Милли вернулась и поставила на стол два кувшина с вином и глиняную тарелку с козьим сыром. Гомер тут же начал чавкать и давиться едой так, что слюни запачкали его серую тунику.
– Прости, Милли. Я не хотел тебя обидеть, – робко улыбнулся я девушке. Та вздохнула и улыбнулась в ответ.
– Ничего. Все новенькие так себя ведут. Вот твои сигареты, – она кинула мне пачку, на которой застыла дьявольская морда и надпись: «Курение не вредит. Вы уже умерли».
– Спасибо, – кивнул я и, не удержавшись, влепил Гомеру подзатыльник. – Старый ты долбоеб. Хватит жрать так, что у нормального человека вся еда через рот обратно полезет. Никто твой сыр не забирает.
– Гомер, – внезапно раздался над моим ухом старый дребезжащий голос. Я повернулся на звук и увидел старика в такой же мантии, как у поэта. Только она была в больших жирных пятнах. У незнакомца отсутствовали зубы, благодаря чему его лицо было похоже на страшную маску из театра кошмаров, куда я как-то водил Зайку в надежде потискать, когда девушка прижмется ко мне от страха.
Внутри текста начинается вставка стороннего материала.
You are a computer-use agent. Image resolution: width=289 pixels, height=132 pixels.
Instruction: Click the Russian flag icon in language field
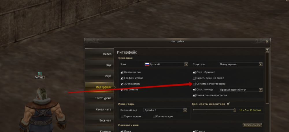[x=147, y=64]
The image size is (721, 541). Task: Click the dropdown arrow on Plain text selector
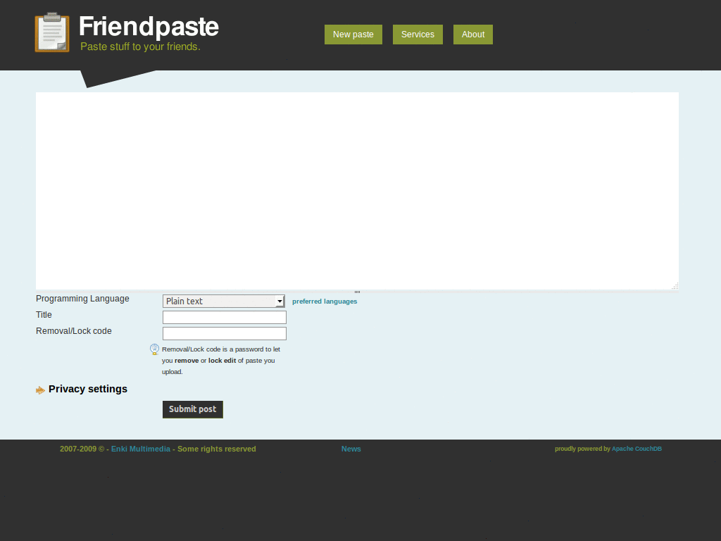click(x=280, y=301)
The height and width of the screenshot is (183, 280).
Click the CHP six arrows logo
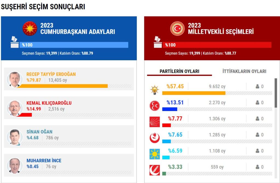tap(155, 122)
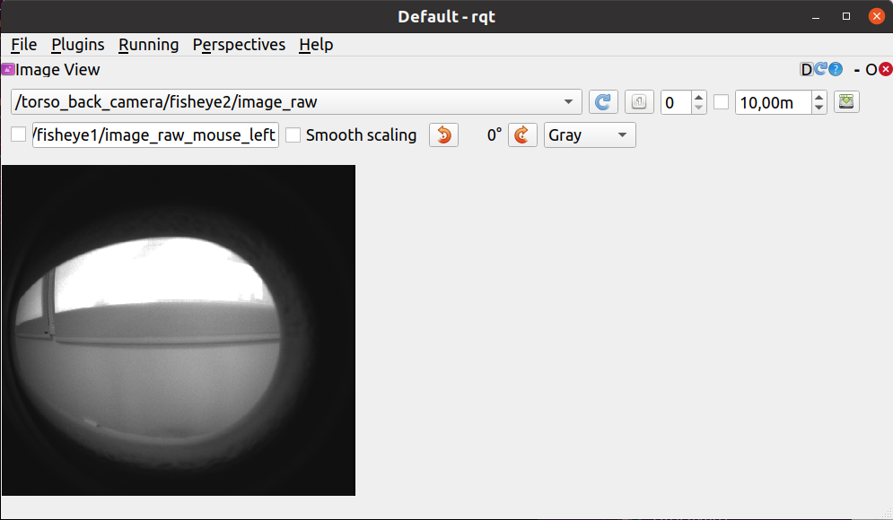Open the plugin help question mark icon
This screenshot has height=520, width=893.
836,69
Гомер скривился так, будто ему клизму с кипятком поставили, и ответил:
– Диоген.
– Опять жрешь и пьешь, сукин сын, – прошамкал старик, присаживаясь на свободный стул и вперив в меня свои полоумные глаза. – А ты кто такой?
– Могу тебе задать тот же вопрос. Судя по виду, ты – Фантомас, – буркнул я, подвигая к себе кувшин с вином. Старик поперхнулся воздухом и стал разевать рот, как рыба, выброшенная на берег.
– Я есть великий мыслитель, философ, ученый муж, – визгливо ответил он, когда дар речи вернулся. – Имя мне – Диоген.
– Знаем, знаем. Еще ты любитель мять вялого на публике и называть это эпатажем. Затхлый дед, спящий в бочке и преподносящий это как достоинство.
Гомер тихо захихикал и продолжил пожирать свой сыр, кося в сторону Диогена белым глазом.